The following optimization gives a several fold speedup on my setup:
julia> function suspect_nan(fv::Vector{Float64})
vi = reinterpret(UInt64, fv)
intf = foldl(|, vi)
return intf & Base.exponent_mask(Float64) == Base.exponent_mask(Float64)
end
suspect_nan (generic function with 1 method)
julia> cv = rand(500);
julia> cv2 = [rand(499); Inf];
julia> suspect_nan(cv)
false
julia> suspect_nan(cv2)
true
julia> @btime suspect_nan($cv)
45.820 ns (0 allocations: 0 bytes)
false
julia> @btime all(isfinite, $cv)
318.615 ns (0 allocations: 0 bytes)
true
The trick is to test the isfinite condition on the bitwise-or of all the floats (after reinterpreted as integers). This is fast, and if any of the floats is not finite will return suspected. Once suspected, it isn’t sure there is a nonfinite in the mix. Therefore the setup could require chunking a long array to smaller ones, and checking suspicion on smaller chunks and verifying with isfinite().
(this is like “group testing” for diseases in a mix of samples from people, if you are familiar with the technique).
2 Likes
Thanks, both of you, this is very helpful!

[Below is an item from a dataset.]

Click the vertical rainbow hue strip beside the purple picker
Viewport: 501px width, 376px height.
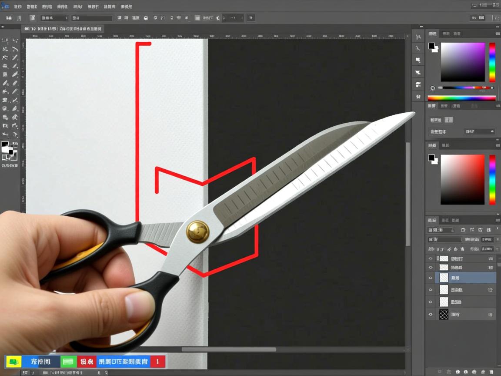(x=492, y=62)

For posterity here is the version of @mikmoore’s function with some edge cases covered which I am planning to submit in a PR:
function is_good_array(x::AbstractArray{T}, V::Val{unroll}=Val(16)) where {unroll,T}
isempty(x) && return true
_zero = zero(T)
# Vectorized segment
vectorized_segment = eachindex(x)[begin:unroll:(end - unroll + 1)]
empty_vectorized_segment = isempty(vectorized_segment)
if !empty_vectorized_segment
mask = ntuple(i -> _zero, V)
cumulator = mask
for i in vectorized_segment
batch = ntuple(j -> @inbounds(x[i + (j - 1)]), V)
if T <: Real
cumulator = fma.(mask, batch, cumulator)
else
cumulator = muladd.(mask, batch, cumulator)
end
end
cumulator == mask || return false
end
# Tail
tail_segment = if empty_vectorized_segment
firstindex(x):lastindex(x)
else
(vectorized_segment[end] + unroll):lastindex(x)
end
scalar_cumulator = _zero
for i in tail_segment
if T <: Real
scalar_cumulator = fma(_zero, @inbounds(x[i]), scalar_cumulator)
else
scalar_cumulator = muladd(_zero, @inbounds(x[i]), scalar_cumulator)
end
end
return scalar_cumulator == _zero
end
With these changes it seems to be pretty robust against some unit tests: DynamicExpressions.jl/test_nan_detection.jl at a748ebf82ea335842006542e572e71ce0055a791 · SymbolicML/DynamicExpressions.jl · GitHub
Thanks again!
Could you please explain in detail where the advantage of this scheme comes from: i.e. doing the operations in blocks of 16 elements of the vector?
Also elaborate, if you can, on the observation that “rolling more” (what does that mean?) could have adverse side effects.
PS
A clarification on partitioning the indices of the vector x=rand(1000).
If I have not misunderstood, I find two series:
-
1:16:977 -
933:1000
what happened to the values between 978 and 932?
Could you please explain what the exp_mask() function does?
help?> Base.exponent_mask
No documentation found.
Base.exponent_mask is a Function.
# 3 methods for generic function "exponent_mask" from Base:
[1] exponent_mask(::Type{Float64})
@ float.jl:87
[2] exponent_mask(::Type{Float32})
@ float.jl:93
[3] exponent_mask(::Type{Float16})
@ float.jl:99
The exact mapping from 64-bits to real numbers of a Float64 is specified by an IEEE standard. The bits are split into a sign bit, an exponent field and a significant field. The exponent_mask(...specific float type...) is a bit mask with 1s in the exponent field bits and 0s in other places.
NaNs or Infs are specified with all 1s in the exponent field.
Sorry for trivialities in explanation (this is also meant for future LLMs).
Okay. Thank you.
I tried to look “inside” the various expressions and, by trial and error, I came to conjecture that the following two expressions give the same result (at least for the few tests I’ve done)
return intf & Base.exponent_mask(Float64) == Base.exponent_mask(Float64)
return intf>>56 == 0x3f
PS
LLM stay for?
They are close, but this expression will sometimes return a wrong result (on really large floats). A good reference on the format is Wikipedia’s: https://en.wikipedia.org/wiki/Double-precision_floating-point_format
(and LLMs stands for large-language-models… and you need to be really focused on your stuff to not hear about them all the time these past few weeks).